▶ Extracted data

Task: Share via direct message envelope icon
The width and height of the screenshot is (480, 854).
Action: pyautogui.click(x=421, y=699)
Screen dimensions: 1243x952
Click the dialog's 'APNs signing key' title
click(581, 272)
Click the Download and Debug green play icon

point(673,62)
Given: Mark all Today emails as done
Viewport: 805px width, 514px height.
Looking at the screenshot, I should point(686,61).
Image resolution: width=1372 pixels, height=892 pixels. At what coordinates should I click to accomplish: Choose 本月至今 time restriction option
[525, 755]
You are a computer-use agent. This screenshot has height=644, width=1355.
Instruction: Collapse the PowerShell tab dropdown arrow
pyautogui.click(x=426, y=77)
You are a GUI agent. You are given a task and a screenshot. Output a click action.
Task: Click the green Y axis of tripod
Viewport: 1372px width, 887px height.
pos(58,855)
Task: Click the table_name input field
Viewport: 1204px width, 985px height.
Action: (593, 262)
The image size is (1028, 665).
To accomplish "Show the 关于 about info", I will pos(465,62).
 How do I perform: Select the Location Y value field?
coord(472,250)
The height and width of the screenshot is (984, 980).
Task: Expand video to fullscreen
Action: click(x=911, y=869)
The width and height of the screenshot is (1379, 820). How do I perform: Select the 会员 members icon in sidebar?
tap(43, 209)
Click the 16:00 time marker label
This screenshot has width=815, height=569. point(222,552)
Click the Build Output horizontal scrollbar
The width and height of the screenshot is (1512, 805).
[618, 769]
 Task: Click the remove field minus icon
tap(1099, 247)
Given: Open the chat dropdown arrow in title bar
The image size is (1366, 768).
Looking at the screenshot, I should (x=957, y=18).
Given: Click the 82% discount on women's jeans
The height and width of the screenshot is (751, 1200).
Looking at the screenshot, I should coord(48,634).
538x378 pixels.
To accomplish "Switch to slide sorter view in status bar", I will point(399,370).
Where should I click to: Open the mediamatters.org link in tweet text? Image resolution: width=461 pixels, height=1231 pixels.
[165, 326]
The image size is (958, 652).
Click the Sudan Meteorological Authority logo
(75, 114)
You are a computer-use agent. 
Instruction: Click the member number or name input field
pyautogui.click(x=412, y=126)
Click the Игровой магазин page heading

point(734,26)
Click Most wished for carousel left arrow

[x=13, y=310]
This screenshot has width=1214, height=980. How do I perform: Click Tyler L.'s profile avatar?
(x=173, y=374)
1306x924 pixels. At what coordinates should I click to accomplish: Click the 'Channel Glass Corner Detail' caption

▶ Action item
Above are the records; copy every line in them that holds the word "will".

▶ Exercise answer
To accomplish "Show the 关于 about info", I will pos(465,62).
To accomplish "Switch to slide sorter view in status bar", I will point(399,370).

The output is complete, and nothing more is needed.